Vielmehr deuten sich Korrekturen mit Augenmaß an. Werktags bleibt
alles wie gehabt, die schleichende Aushöhlung des Sonntagsschutzes
dagegen soll zumindest eingedämmt werden. An den radikal veränderten
Einkaufs- und Lebensgewohnheiten der Menschen kommt eben keine
Regierung vorbei. Ladenschluss um 18.30 Uhr wirkt inzwischen fast so
aus der Zeit gefallen wie Schwarz-Weiß-Fernsehen und
Wählscheiben-Telefon.

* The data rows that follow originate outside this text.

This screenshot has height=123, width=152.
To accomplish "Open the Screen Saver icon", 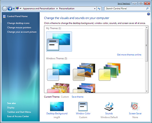I will (135, 106).
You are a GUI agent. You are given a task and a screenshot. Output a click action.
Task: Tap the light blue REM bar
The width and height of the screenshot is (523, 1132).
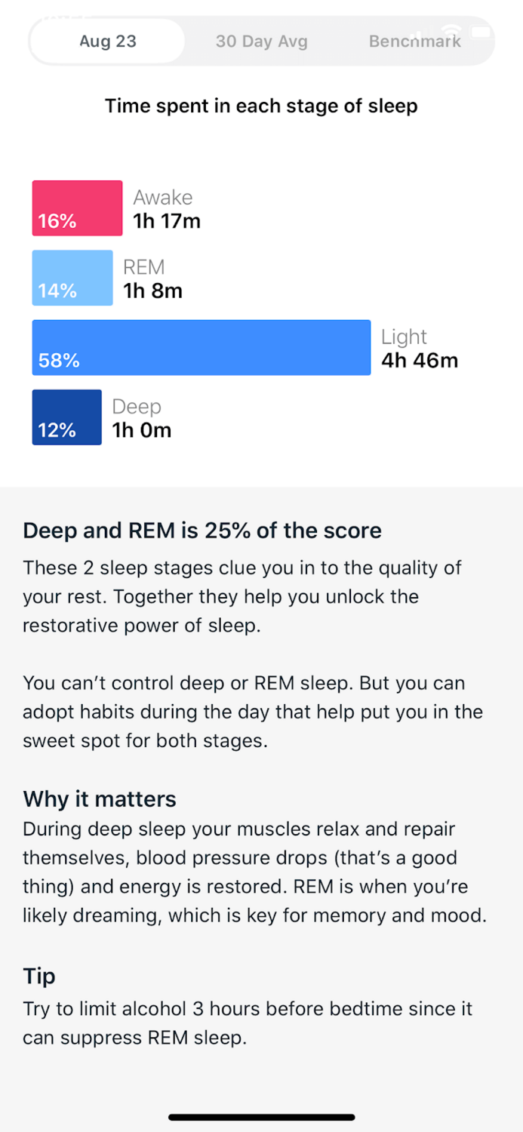[72, 278]
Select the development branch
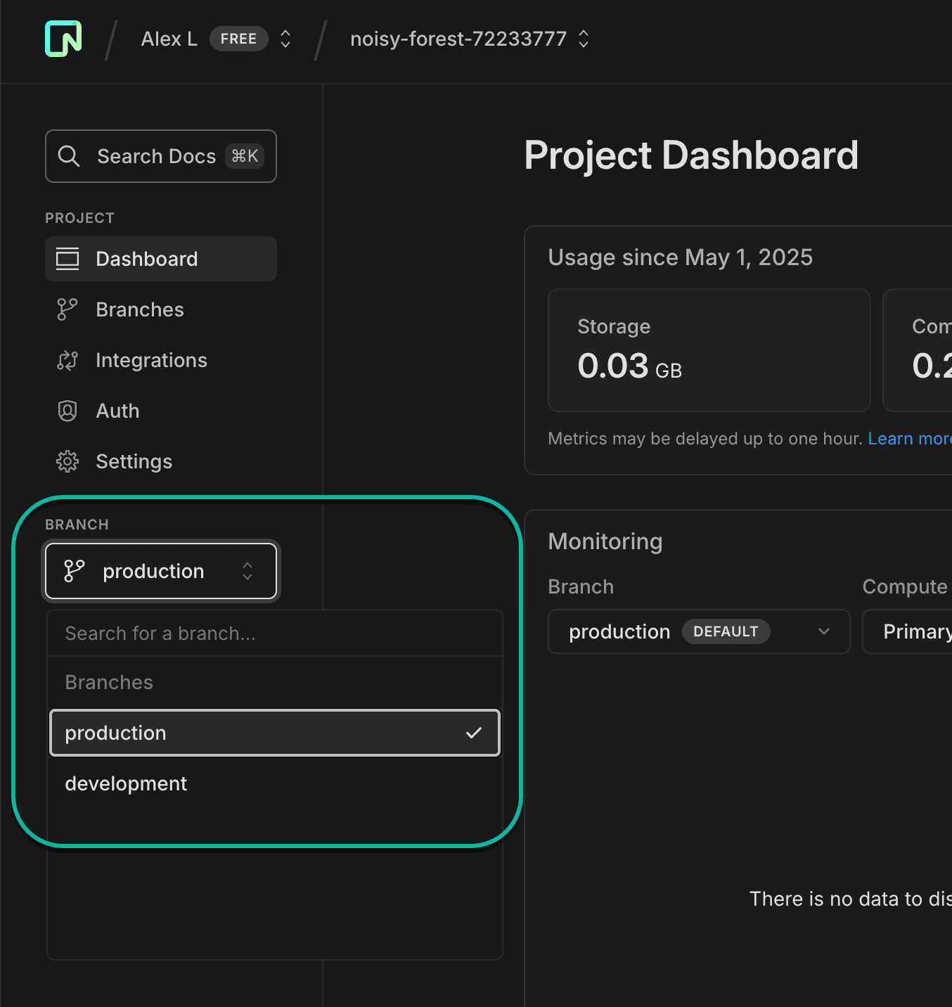Screen dimensions: 952x1007 click(x=126, y=783)
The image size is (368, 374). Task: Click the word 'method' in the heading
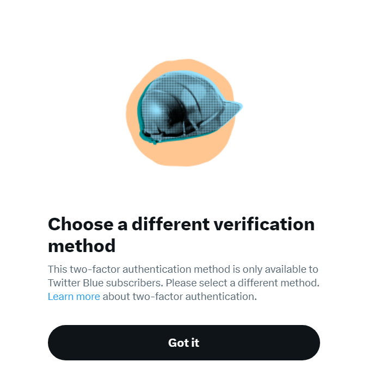pyautogui.click(x=82, y=246)
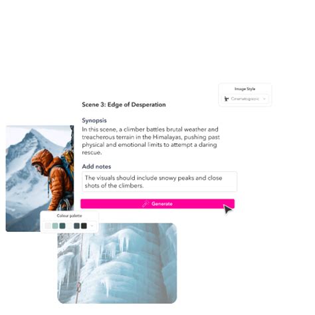The height and width of the screenshot is (315, 315).
Task: Click the magic wand icon on Generate
Action: point(146,204)
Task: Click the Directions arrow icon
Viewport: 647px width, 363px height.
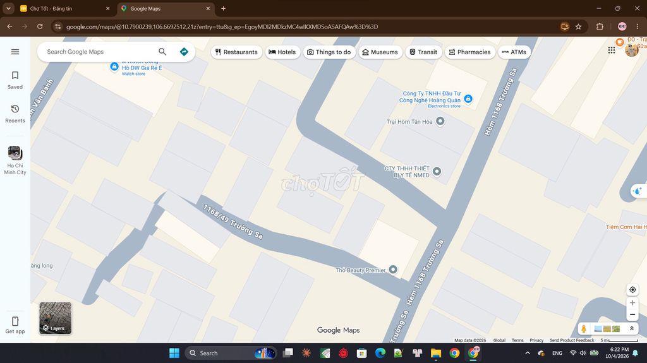Action: click(x=184, y=52)
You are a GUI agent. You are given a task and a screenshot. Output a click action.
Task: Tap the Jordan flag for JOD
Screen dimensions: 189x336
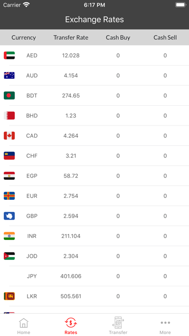9,256
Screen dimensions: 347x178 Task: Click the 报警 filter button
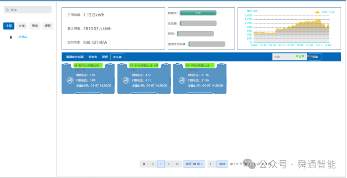(48, 26)
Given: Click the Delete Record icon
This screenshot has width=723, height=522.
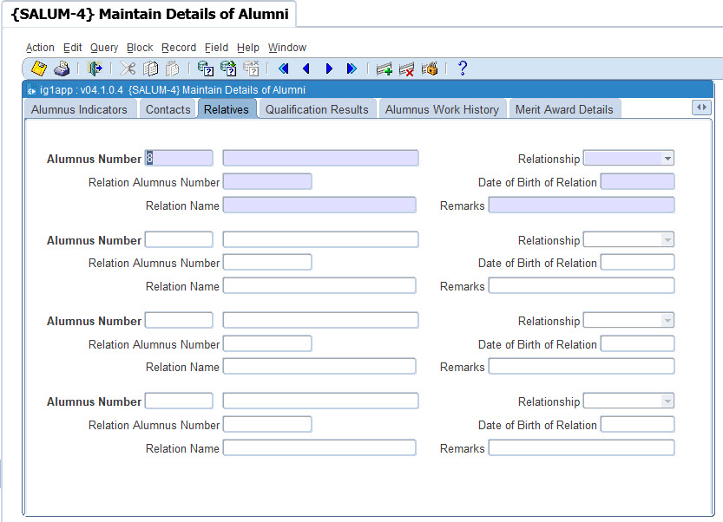Looking at the screenshot, I should point(406,69).
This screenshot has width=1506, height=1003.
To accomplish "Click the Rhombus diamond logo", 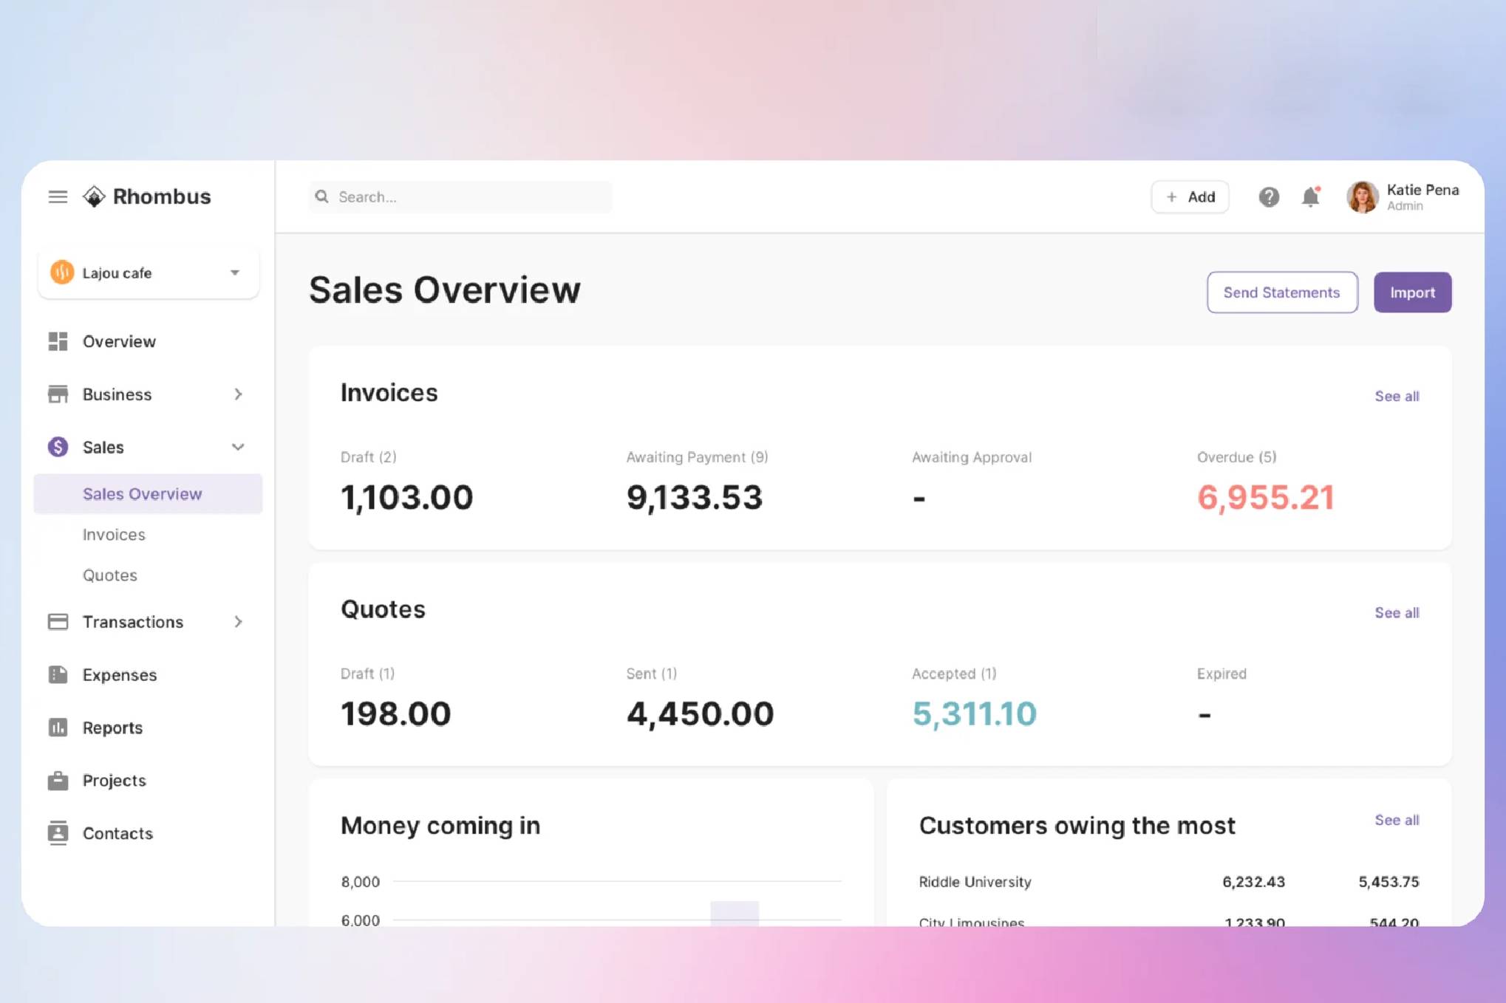I will [94, 196].
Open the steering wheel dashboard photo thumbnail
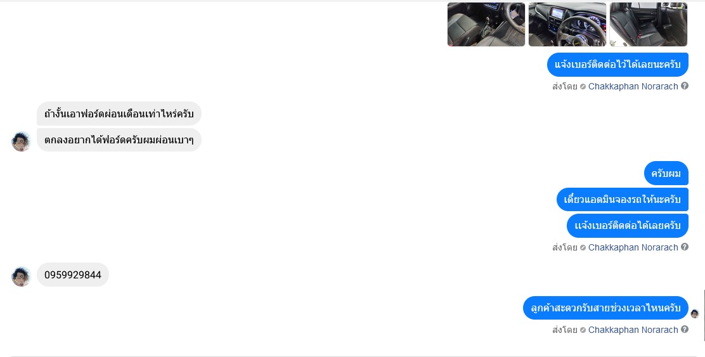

Trotz der vergleichsweise behutsamen
Beschneidung der Händlerfreiheit wird die Ladenschluss-Reform in den
Kommunen im Lande für Unruhe sorgen. Wenn die Anzahl der
verkaufsoffenen Sonntage bei 13 pro Jahr und Stadt gedeckelt wird,
wartet in Dortmund, Essen oder Köln jede Menge Koordinierungsaufwand.
Stadtteilfeste, Werbegemeinschaften und Sonderaktionen müssen präzise
abgestimmt werden, damit durch die neue Obergrenze bei der
Sonntagsöffnung keine Traditionsveranstaltungen beschädigt werden. Ob
sich politisch durchhalten lässt, dass eine Millionenstadt wie Köln
genauso viele Sonntage zum Einkaufen freigeben darf wie eine
Gemeinde, die gerade mal einen Bruchteil der Einwohnerzahl hat,
erscheint fraglich. Bis zum Inkrafttreten des Gesetzes im kommenden
Jahr sollte sich Rot-Grün auf eine muntere Debatte mit Einzelhändlern
und Städten gefasst machen.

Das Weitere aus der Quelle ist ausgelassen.